Ezechiël maakt hier iets heel bijzonders mee. De hemel werd geopend. Dat betekent hier dat vanuit de hemel Ezechiël bijzondere dingen te zien en te horen krijgt. De profeet krijgt visioenen te zien. Dit onderstreept dat het hier om woorden en beelden gaat die van de HEERE zelf komen.

 

Vs 2 Het is het vijfde jaar na de deportatie van koning Jojachin door Nebukadnessar. Deze deportatie was ook het moment dat Ezechiël met andere belangrijke personen uit Jeruzalem naar Babel werd gebracht. Dit vond in 598 voor Christus plaats. Dus wat we hier lezen heeft in 593 voor Christus plaatsgevonden.

 

Vs 3 Hier wordt nog een keer benadrukt dat het de woorden van de HEERE zijn die tot Ezechiël komen. Dat krijgt nog meer nadruk doordat hier in de derde persoon over Ezechiël gesproken wordt. Terwijl in de verzen hieromheen in de eerste persoon gesproken wordt. Eerste persoon is: 'ik' en de derde persoon is 'hij'. De woorden die Ezechiël hoort komen van de HEERE. Hier wordt de naam Jahwe gebruikt. Die naam die de Here God zelf bekend gemaakt heeft. Zie Exodus 3:13,14. In deze naam laat de Here God zien dat Hij de volledig betrouwbare is. Dat was Hij in het verleden, dat is Hij in het heden en dat zal Hij zijn in de toekomst. Hij maakt ook nu de waarheid bekend aan Ezechiël.

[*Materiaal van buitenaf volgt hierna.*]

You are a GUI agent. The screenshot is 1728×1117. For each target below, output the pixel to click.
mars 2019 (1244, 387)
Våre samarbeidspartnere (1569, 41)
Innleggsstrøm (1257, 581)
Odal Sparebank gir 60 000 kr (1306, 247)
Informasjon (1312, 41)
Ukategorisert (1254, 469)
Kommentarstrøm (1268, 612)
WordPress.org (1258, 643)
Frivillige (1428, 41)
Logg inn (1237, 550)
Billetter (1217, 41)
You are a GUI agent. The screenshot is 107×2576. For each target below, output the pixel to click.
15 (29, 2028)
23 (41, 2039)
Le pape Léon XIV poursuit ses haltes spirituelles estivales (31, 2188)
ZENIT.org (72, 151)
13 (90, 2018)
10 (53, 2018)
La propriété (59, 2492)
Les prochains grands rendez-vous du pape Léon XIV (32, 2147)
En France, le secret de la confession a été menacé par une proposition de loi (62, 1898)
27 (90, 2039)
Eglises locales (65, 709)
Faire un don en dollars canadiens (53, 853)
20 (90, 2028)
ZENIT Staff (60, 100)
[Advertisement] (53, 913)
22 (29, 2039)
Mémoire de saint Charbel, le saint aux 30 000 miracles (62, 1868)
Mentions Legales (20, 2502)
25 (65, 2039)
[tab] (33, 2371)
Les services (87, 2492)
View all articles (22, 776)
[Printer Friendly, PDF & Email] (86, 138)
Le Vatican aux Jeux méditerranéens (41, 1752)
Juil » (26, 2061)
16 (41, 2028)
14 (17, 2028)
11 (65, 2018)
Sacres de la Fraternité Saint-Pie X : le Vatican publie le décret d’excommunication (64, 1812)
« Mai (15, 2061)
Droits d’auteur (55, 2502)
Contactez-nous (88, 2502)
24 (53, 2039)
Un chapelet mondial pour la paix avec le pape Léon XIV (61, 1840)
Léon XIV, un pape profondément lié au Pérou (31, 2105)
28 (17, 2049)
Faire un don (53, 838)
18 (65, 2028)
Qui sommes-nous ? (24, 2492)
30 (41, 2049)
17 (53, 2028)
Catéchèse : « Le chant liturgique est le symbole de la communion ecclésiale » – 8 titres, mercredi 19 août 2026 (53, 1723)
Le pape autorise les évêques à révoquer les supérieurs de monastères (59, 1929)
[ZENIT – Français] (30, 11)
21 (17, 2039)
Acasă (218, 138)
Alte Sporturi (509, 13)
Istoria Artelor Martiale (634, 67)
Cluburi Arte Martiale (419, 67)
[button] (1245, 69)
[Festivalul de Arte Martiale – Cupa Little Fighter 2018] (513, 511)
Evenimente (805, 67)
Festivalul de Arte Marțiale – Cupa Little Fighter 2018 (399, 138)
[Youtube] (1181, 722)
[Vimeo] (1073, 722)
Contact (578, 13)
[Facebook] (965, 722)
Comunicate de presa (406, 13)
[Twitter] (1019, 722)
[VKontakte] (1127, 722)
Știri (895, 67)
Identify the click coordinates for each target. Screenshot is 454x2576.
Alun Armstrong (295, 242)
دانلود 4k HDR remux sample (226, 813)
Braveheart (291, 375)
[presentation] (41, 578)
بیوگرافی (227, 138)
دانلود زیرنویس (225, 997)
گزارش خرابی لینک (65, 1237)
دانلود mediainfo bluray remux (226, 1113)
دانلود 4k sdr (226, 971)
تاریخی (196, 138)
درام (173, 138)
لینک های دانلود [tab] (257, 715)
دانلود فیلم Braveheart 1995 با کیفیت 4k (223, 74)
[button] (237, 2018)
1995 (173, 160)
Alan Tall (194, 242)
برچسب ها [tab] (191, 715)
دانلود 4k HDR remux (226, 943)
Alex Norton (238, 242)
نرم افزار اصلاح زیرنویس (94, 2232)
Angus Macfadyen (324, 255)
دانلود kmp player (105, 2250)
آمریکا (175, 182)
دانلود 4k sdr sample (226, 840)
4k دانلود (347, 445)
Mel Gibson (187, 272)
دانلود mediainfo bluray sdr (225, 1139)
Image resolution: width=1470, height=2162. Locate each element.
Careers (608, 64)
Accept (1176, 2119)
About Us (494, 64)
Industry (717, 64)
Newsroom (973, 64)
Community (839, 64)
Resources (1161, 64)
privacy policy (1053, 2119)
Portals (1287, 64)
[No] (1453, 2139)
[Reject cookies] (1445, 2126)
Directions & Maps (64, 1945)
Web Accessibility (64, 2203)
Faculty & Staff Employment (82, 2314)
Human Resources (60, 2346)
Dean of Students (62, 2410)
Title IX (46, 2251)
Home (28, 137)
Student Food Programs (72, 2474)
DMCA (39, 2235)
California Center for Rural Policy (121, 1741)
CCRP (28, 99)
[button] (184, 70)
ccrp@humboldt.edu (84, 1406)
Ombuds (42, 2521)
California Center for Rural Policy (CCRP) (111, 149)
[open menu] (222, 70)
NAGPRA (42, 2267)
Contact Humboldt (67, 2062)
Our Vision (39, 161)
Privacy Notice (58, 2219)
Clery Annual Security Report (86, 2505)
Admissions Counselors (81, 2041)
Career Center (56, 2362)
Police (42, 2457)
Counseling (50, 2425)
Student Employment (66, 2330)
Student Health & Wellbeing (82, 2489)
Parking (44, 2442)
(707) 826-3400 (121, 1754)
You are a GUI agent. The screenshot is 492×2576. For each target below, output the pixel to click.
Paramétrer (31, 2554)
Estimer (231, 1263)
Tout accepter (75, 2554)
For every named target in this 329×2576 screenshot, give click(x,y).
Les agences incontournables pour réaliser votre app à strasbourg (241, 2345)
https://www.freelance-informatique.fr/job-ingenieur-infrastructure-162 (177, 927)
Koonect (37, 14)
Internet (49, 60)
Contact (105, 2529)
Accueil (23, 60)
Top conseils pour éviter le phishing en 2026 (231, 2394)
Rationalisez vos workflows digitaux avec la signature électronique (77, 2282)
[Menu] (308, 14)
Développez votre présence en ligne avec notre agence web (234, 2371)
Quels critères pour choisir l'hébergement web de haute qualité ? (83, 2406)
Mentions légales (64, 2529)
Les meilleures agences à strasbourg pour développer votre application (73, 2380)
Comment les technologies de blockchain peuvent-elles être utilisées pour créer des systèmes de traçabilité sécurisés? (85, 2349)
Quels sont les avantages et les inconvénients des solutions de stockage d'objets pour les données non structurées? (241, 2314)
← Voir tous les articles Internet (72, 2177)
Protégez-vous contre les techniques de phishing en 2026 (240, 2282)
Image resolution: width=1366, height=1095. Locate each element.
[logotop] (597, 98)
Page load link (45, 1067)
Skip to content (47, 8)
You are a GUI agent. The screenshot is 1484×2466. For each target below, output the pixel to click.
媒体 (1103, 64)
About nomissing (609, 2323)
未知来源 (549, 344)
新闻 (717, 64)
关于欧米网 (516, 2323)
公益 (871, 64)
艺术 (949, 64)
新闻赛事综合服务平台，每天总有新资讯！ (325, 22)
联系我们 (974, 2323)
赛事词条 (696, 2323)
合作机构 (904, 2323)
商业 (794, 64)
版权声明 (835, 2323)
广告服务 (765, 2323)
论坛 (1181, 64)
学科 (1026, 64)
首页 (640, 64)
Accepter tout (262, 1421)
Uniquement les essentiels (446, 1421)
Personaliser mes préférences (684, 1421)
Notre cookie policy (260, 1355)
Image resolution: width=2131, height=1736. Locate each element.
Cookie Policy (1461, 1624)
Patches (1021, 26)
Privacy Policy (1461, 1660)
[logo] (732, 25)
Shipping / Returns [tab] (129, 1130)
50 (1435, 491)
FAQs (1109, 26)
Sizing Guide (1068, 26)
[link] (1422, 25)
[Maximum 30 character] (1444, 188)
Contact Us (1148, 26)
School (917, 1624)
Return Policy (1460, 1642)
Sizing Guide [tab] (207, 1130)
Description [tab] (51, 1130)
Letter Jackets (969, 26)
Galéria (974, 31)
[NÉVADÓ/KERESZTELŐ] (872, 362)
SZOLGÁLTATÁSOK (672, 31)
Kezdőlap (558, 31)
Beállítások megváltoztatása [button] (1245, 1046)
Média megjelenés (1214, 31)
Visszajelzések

Ezechiël is de zoon van Buzi. Van Buzi wordt gezegd dat hij een priester was. Dit betekent dat ook Ezechiël voor de priesterdienst bestemd was. Hij kan dat nu niet gaan doen, omdat hij ver van de tempel in Babel leeft. De HEERE heeft een andere taak voor hem. Dat is dat hij moet doorgeven wat de HEERE hem laat zien en horen. Deze priester wordt geroepen om Gods profeet in die tijd te zijn. We lezen nu voor het eerst wie het is die als profeet geroepen wordt. Het is Ezechiël. Zijn naam kan twee dingen betekenen: God is sterk, God maakt sterk. We zien in het boek Ezechiël heel duidelijk dat de HEERE, ook al is Zijn volk in ballingschap is, de enig levende God is. Dat het de HEERE is die vanuit de hemel als de Almachtige regeert. Zo maakt Hij juist de gelovigen onder Zijn volk sterk. Hij zorgt dat ze de werkelijkheid zien en daardoor bemoedigd worden en niet op verkeerde machten gaan bouwen.        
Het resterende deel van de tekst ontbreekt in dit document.